◆ What is being asked: Update the listing below by replacing "holding" with "position" and keeping everything else unchanged. Leave the pictures out of your answer.

◆ Provided material:

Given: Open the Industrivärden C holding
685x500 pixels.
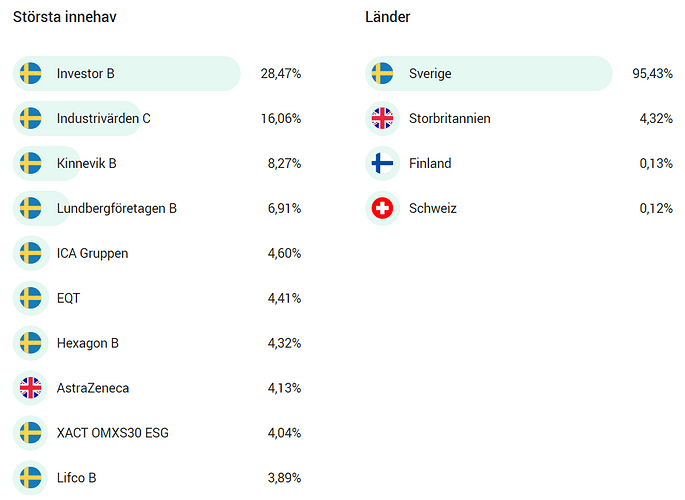Looking at the screenshot, I should point(104,118).
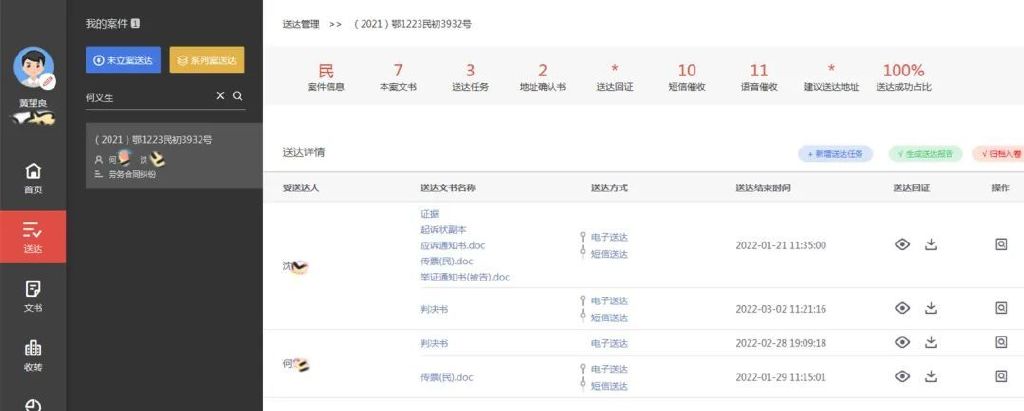Open the 本案文书 summary tab showing 7
This screenshot has height=411, width=1024.
point(398,77)
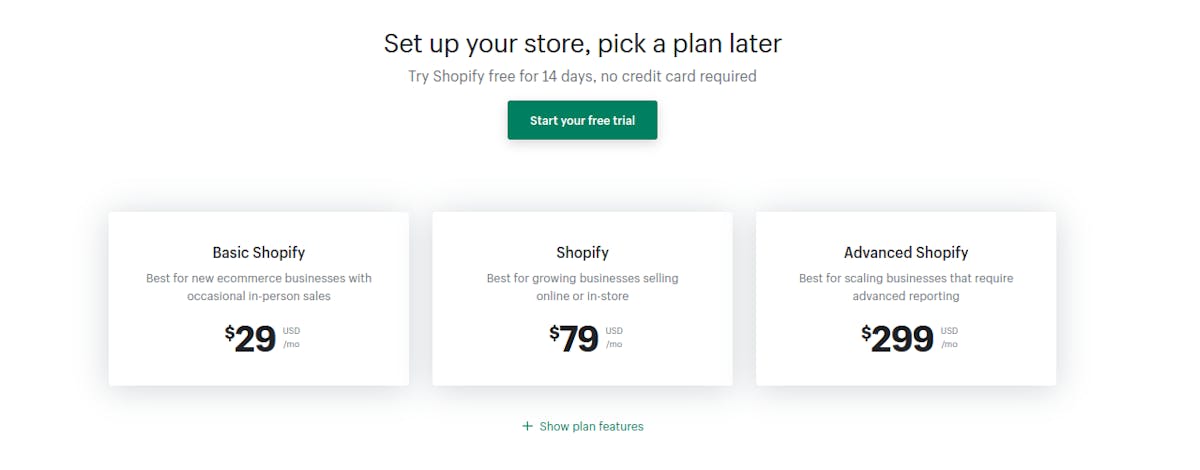Click the Shopify plan title

click(x=582, y=253)
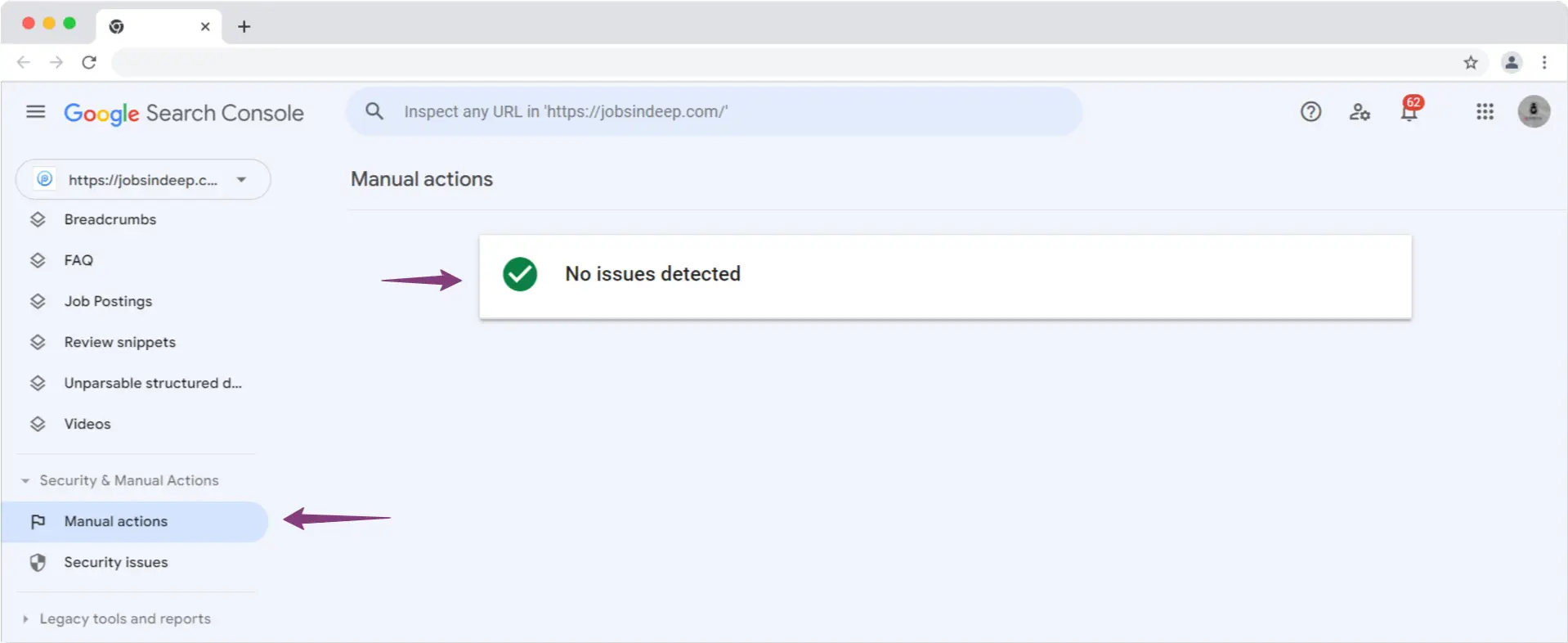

◆ Worked answer:
Given: Open the Industrivärden C position
685x500 pixels.
Looking at the screenshot, I should point(104,118).
Open the 本案文书 summary tab showing 7
This screenshot has height=411, width=1024.
point(398,77)
Click the Shopify plan title

click(x=582, y=253)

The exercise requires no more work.